According to the upcoming book Revenge: The Inside Story of Trump’s Return to Power by Politico’s Alex Isenstadt, a Fox News insider fed Trump’s team questions prepared by hosts Bret Baier and Martha MacCallum ahead of an Iowa town hall with the network in January of last year.
“About thirty minutes before the town hall was due to start, a senior aide started getting text messages from a person on the inside at Fox. Holy s–t, the team thought. They were images of all the questions Trump would be asked and the planned follow-ups, down to the exact wording. Jackpot. This was like a student getting a peek at the test before the exam started,” Isenstadt writes.
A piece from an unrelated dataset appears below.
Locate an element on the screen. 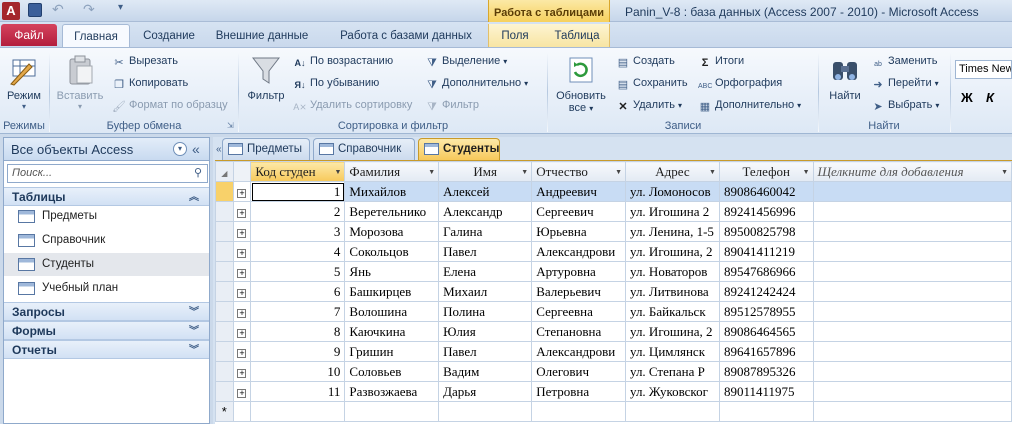 The image size is (1012, 424). cell-familiya: Веретельнико is located at coordinates (392, 212).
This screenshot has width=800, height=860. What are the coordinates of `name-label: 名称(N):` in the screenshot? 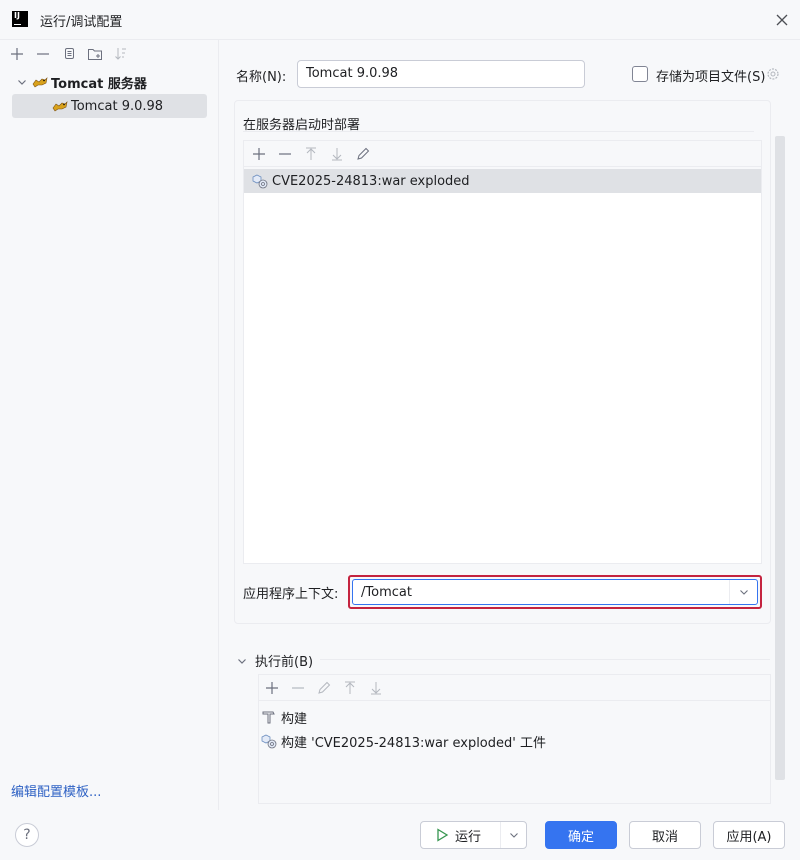 It's located at (262, 78).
The excerpt was provided exclusively to CNN.
The prepared questions touched on various soft spots for Trump, including his plans to seek revenge on politician rivals, and pressing him to “disavow political violence.” Upon being fed the questions, “Trump was pissed,” Isenstadt writes, feeling that they were “attacks designed to put him on the defensive.”
According to Isenstadt, the tipoff from the network insider allowed Trump and his preparation team to workshop their answers ahead of the town hall.
The breach of journalistic ethics takes on an added layer of hypocrisy given that after getting trounced in his September debate against Vice President Kamala Harris, Trump baselessly accused ABC News of having “rigged” the contest against him and demanded they be stripped of their broadcasting license.
“They had a rigged show with somebody that maybe even had the answers. I mean, I’ll be honest. I watched her talk, and I said, you know, she seems awfully familiar with the questions, and you get pretty good at that stuff after a while,” Trump complained to Fox News at the time.
In a statement provided to CNN in response to the excerpt from Isenstadt’s book, Fox News said that “while we do not have any evidence of this occurring, and Alex Isenstadt has conveniently refused to release the images for fact checking, we take these matters very seriously and plan to investigate should there prove to be a breach within the network.”
Given that Trump has selected several major Fox News personalities to serve in high level positions within his proposed cabinet and administrations, it’s unlikely that any internal investigation will produce results that would in any way anger the president-elect.